The NFL’s experience with COVID-19 unfolded, as one source explained it to PFT late Saturday, like an average golfer who somehow managed to finagle a par on each of he first three holes of the course. Despite the early success, a triple-bogey was always inevitable.

The triple-bogey has now arrived.

The outbreak in Tennessee, followed by potential outbreaks with the Patriots and Saints, show that a soft bubble was never going to work. Every night, with every team, roughly 170 players, coaches, and essential staff go home. “That’s 170 different stories,” as one source put it. “Every night.”

It was inevitable that those 170 people per team eventually would, while away from the facility, get exposed to the virus, either by going somewhere they shouldn’t have gone (e.g., the Raiders) -- or simply by living with someone who was exposed to the virus at work, school, the store, etc.

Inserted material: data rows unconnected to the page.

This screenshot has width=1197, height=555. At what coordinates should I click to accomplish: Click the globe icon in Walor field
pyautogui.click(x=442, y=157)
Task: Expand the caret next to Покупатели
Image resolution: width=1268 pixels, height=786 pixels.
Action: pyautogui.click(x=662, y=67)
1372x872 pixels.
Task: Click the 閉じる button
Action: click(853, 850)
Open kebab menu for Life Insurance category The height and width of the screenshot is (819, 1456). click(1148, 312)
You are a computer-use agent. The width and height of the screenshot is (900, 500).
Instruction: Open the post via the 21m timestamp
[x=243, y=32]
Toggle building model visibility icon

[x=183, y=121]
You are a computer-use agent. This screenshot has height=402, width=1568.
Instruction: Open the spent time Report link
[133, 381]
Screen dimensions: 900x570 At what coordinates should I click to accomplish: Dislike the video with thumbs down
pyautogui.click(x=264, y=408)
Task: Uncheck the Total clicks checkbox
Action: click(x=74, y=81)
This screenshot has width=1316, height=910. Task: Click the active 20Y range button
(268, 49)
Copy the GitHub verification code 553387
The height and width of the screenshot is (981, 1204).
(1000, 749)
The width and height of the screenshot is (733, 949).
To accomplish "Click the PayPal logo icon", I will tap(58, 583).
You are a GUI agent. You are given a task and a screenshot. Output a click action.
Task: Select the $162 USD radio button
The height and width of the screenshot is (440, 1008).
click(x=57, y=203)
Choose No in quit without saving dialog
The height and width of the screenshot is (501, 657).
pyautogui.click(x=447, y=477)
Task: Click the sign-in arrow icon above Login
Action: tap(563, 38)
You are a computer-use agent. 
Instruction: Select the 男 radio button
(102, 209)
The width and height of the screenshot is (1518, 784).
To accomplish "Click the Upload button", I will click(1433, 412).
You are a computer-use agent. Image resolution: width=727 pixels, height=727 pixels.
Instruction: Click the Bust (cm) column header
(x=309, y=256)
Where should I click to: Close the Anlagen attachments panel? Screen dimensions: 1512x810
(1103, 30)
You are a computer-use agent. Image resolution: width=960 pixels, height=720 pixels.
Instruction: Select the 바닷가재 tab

That’s why a soft bubble was never going to work. And that’s why the only way to save the 2020 NFL season is to pull all teams in a hard local bubble, keeping everyone critical to the operation in a hotel so that those 170 stories won’t play out, night after night when the players, coaches, and other employees go home, potentially get exposed to the virus, and then return to work.

The NFL has been willing to create 32 hard bubbles. The NFL Players Association has not been willing to do it. Unless the NFLPA changes its position immediately, games will be lost, game checks will be forfeited, and the season potentially will be stopped dead in its tracks.